Exclusive-PDVSA creditors target $600 million in Portugal bank account -documents, source
NEW YORK/LISBON (Reuters) – Creditors of Venezuelan state oil company PDVSA are targeting funds held in the firm’s accounts at Portugal’s Novo Banco in an effort to collect hundreds of millions of dollars in unpaid debts.
Puerto Rican bank BSJI in July obtained an order from a Lisbon court to seize funds held in an account containing $1.3 billion at Novo Banco in compensation for PDVSA defaulting on a credit agreement with the bank in 2018, according to court documents seen by Reuters.

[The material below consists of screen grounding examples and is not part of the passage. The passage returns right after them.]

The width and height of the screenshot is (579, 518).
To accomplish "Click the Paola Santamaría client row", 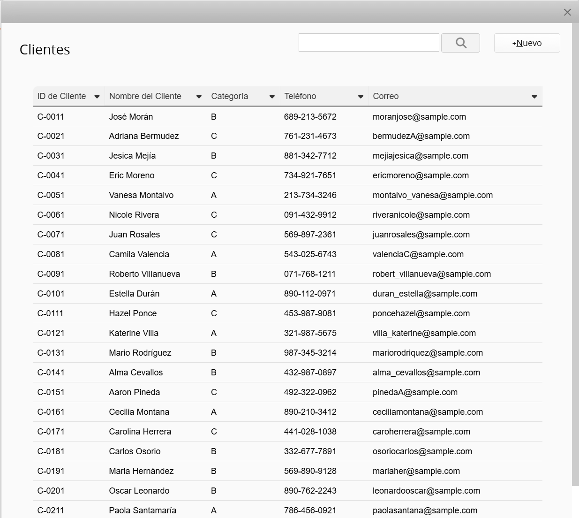I will point(143,510).
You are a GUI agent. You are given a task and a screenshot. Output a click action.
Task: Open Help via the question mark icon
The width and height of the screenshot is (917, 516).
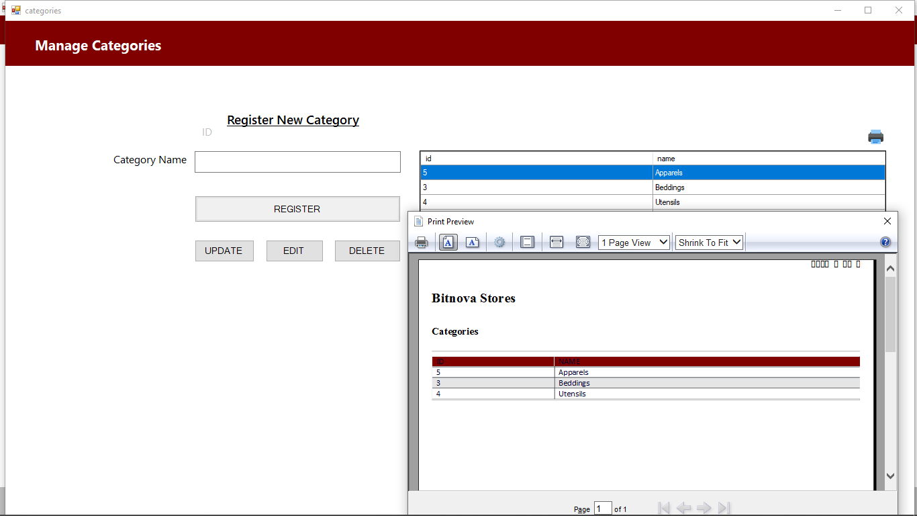tap(885, 242)
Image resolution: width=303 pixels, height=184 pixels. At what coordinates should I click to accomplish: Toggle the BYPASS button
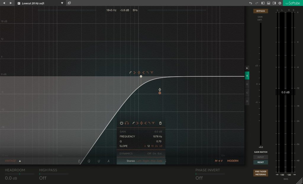[260, 11]
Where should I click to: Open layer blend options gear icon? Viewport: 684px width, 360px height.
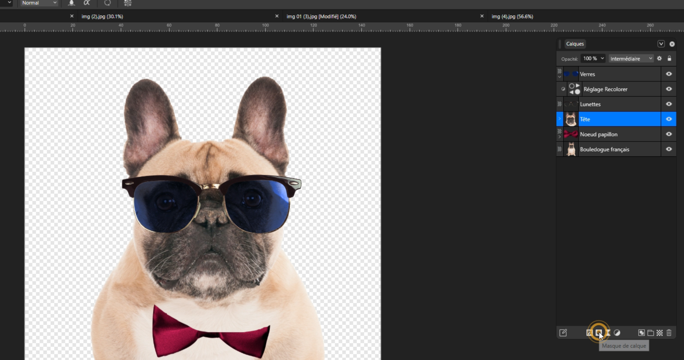(x=659, y=58)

U.S. glass maker O-I Glass Inc, and Houston-based oil company ConocoPhillips have sought similar orders to collect on arbitration awards for nationalization of assets, according to a source with direct knowledge of the situation.
The demands for payment from the Novo Banco account total nearly $600 million, said the person, who spoke on condition of anonymity because they were not authorized to speak publicly.
The moves represent a new front in years-long efforts to collect on debts owed by Venezuela, which is struggling under a hyperinflationary economy and U.S. sanctions aimed at ousting President Nicolas Maduro that cut off much of its access to the U.S. financial system.
Maduro’s socialist government has overseen an economic collapse in the once-prosperous OPEC nation and defaulted on more than $60 billion in bonds. It owes billions more in arbitral awards.
BSJI in November won an $83.9 million judgment against PDVSA after suing in Britain, where it had agreed with PDVSA to settle disputes, according to a British court document. The court dismissed PDVSA’s argument that it could not pay due to U.S. sanctions, according to the document.
A judge in a Lisbon district court on July 8 granted BSJI the right to seize funds held in Novo Banco, according to a Portuguese court document.
That decision noted that “other international creditors are seeking to satisfy their credits from the amounts deposited in Novo Banco,” without elaborating.
BSJI in December received a license from the U.S. Treasury Department’s Office of Foreign Assets Control (OFAC), which enforces sanctions, permitting it to receive PDVSA funds to collect on pending debts, according to a copy of the license seen by Reuters.
Neither the July ruling in favor of BSJI nor details of the bank’s OFAC license have been previously reported.
“BSJI is committed to vindicating its legal rights, no matter the counterparty, the legal forum in which we find ourselves, or any other obstacle,” BSJI General Counsel Eric Bloom said in a statement.
Neither PDVSA nor Venezuela’s oil or information ministries replied to requests for comment.
Reuters could not immediately determine whether O-I Glass, which is seeking to collect a $500 million arbitration award for the 2010 expropriation of two Venezuela plants, nor ConocoPhillips, which has an award for $8.5 billion here related to the 2007 expropriation of its assets, had obtained court orders in Portugal.
O-I Glass and ConocoPhillips declined to comment.
O-I in 2017 sold its award to an unnamed Irish investment fund for $115 million, but may receive additional payments should the fund manage to collect, company filings show.
However, a Portuguese court in October 2020 extended a freeze here on PDVSA’s Novo Banco account due to the risk of embezzlement, money laundering or other financial crimes, meaning it is uncertain when BSJI or other creditors will be able to collect.
The bank in February 2019 blocked here an attempt by Maduro’s government to move the funds to banks in Uruguay, according to Venezuelan opposition lawmaker Carlos Paparoni.